## Directions
Reproduce everything from the line containing "Screen dimensions: 355x230" down to the last of the lines below, substituting "badge icon" for "crest icon" and keeping all else unchanged. Omit the pictures from your answer.

## Data
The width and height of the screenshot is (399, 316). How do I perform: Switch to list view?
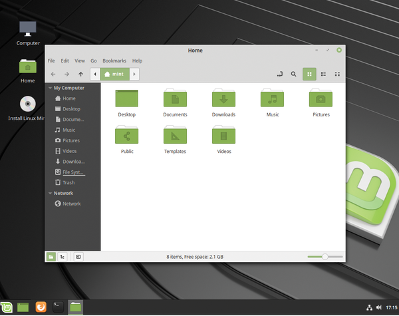pos(323,74)
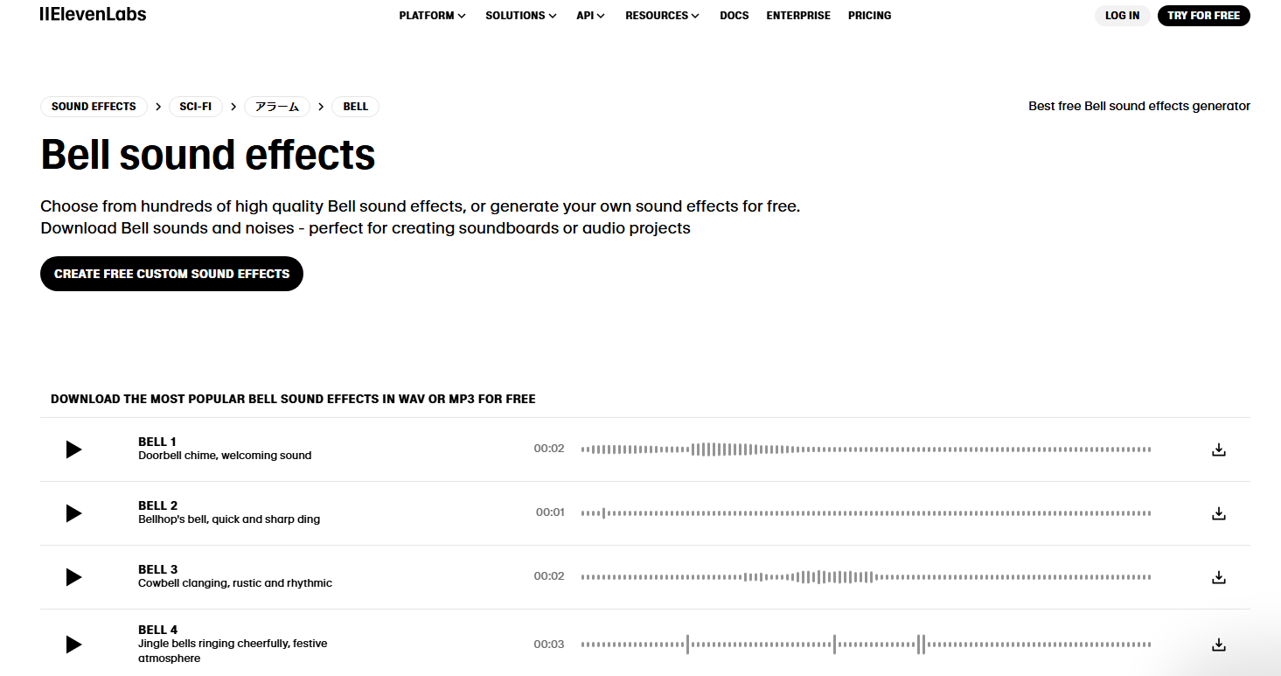Screen dimensions: 1281x676
Task: Seek along the Bell 1 waveform
Action: click(866, 448)
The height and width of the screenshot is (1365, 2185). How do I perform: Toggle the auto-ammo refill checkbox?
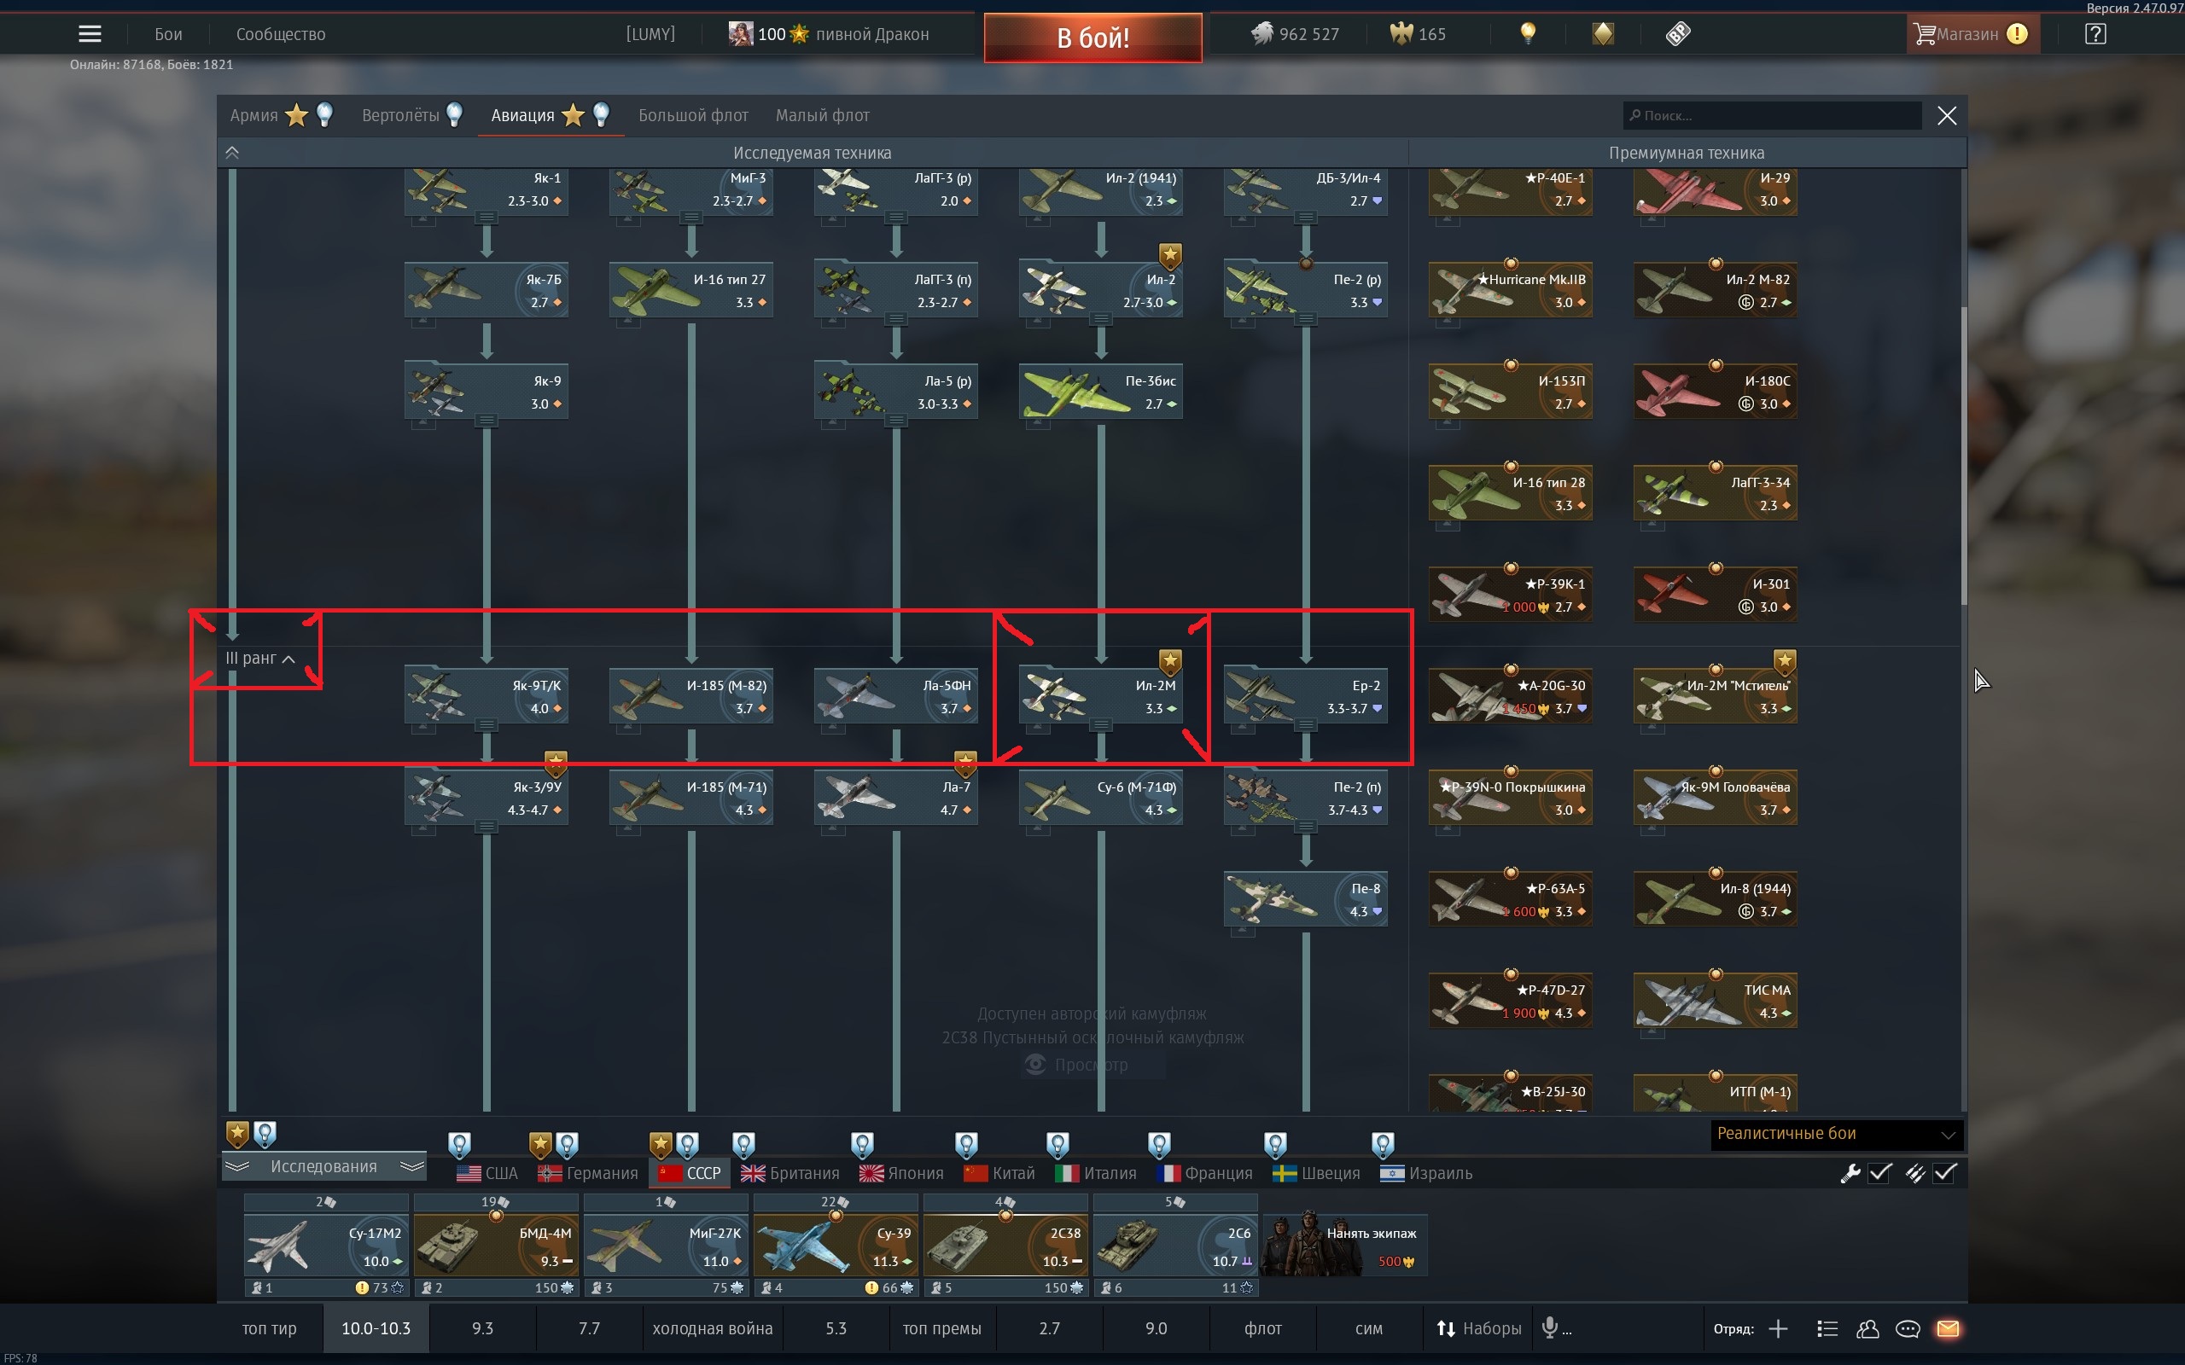pyautogui.click(x=1945, y=1173)
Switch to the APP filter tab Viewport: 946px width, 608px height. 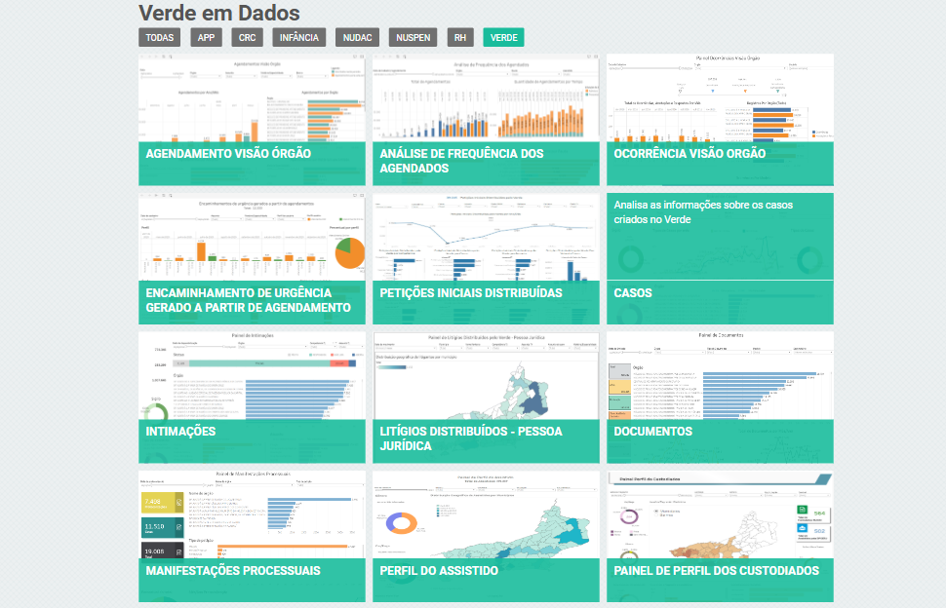(x=207, y=38)
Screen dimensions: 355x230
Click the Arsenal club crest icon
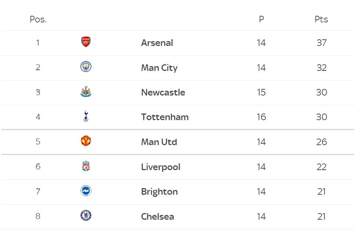[86, 42]
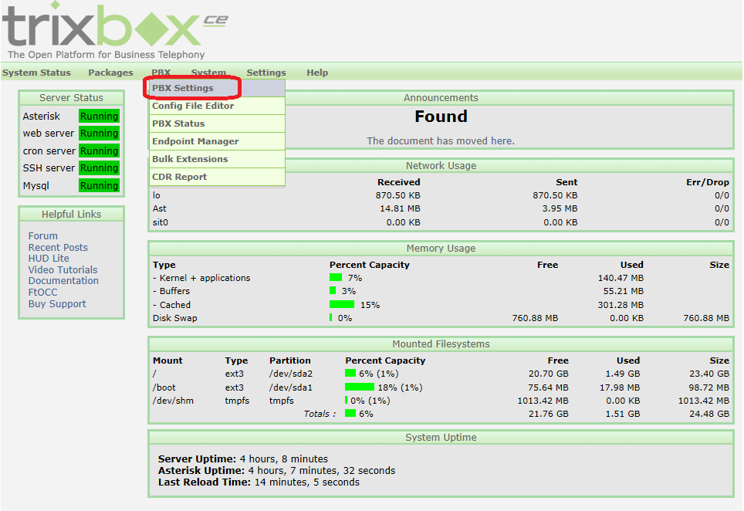Choose Endpoint Manager in PBX menu
Screen dimensions: 744x511
195,141
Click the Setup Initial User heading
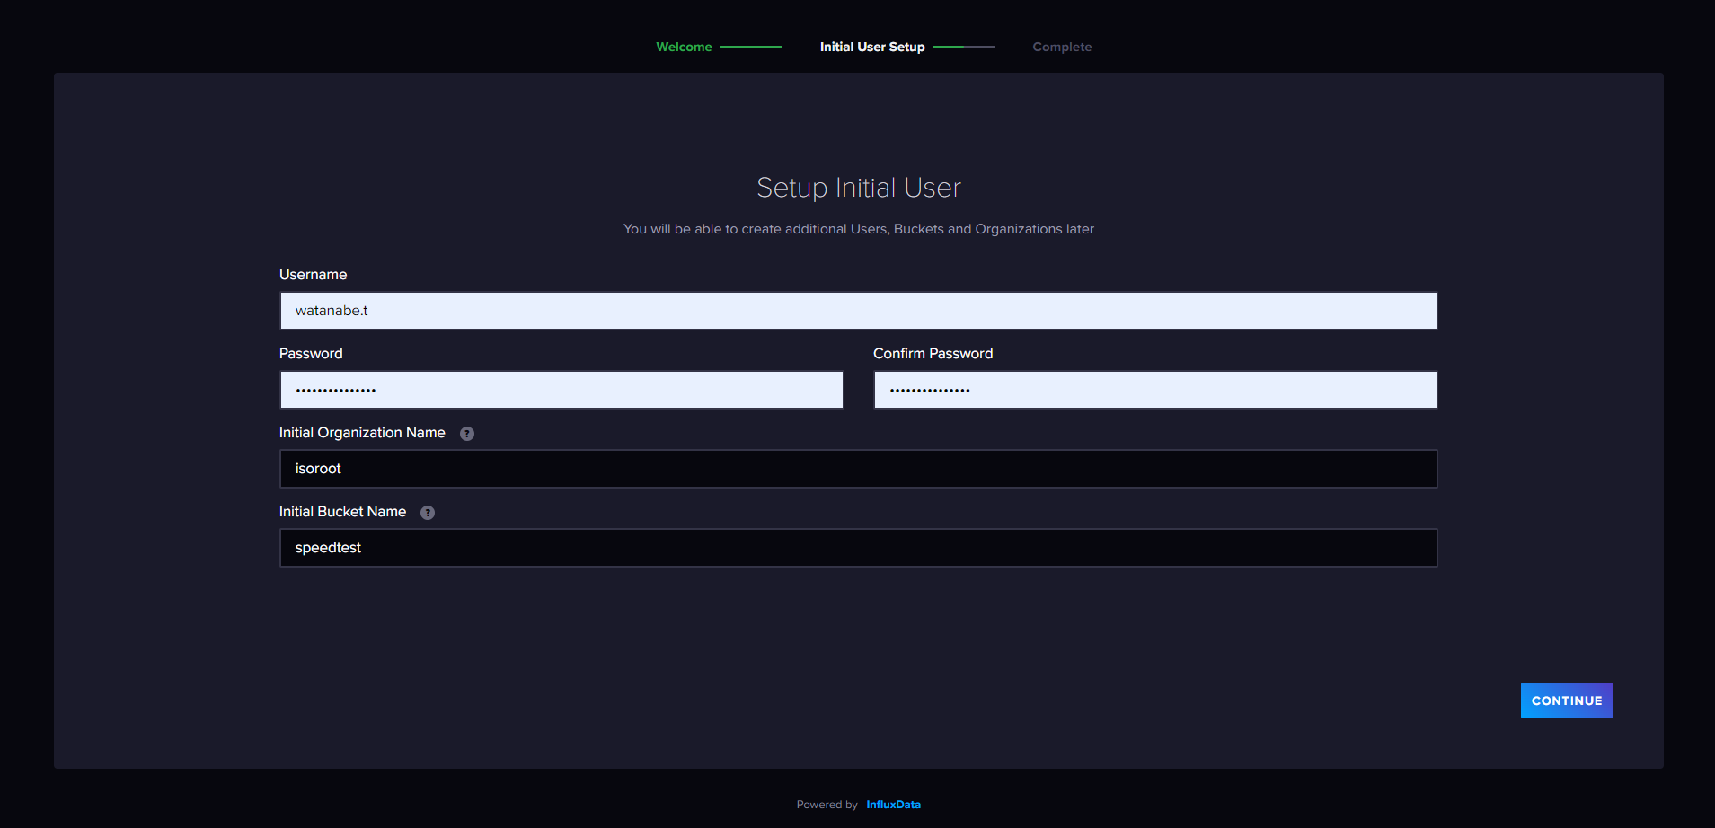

## Task result
Screen dimensions: 355x230
Click the Arsenal club badge icon
[86, 42]
Choose Endpoint Manager in PBX menu
Screen dimensions: 744x511
195,141
Click the Setup Initial User heading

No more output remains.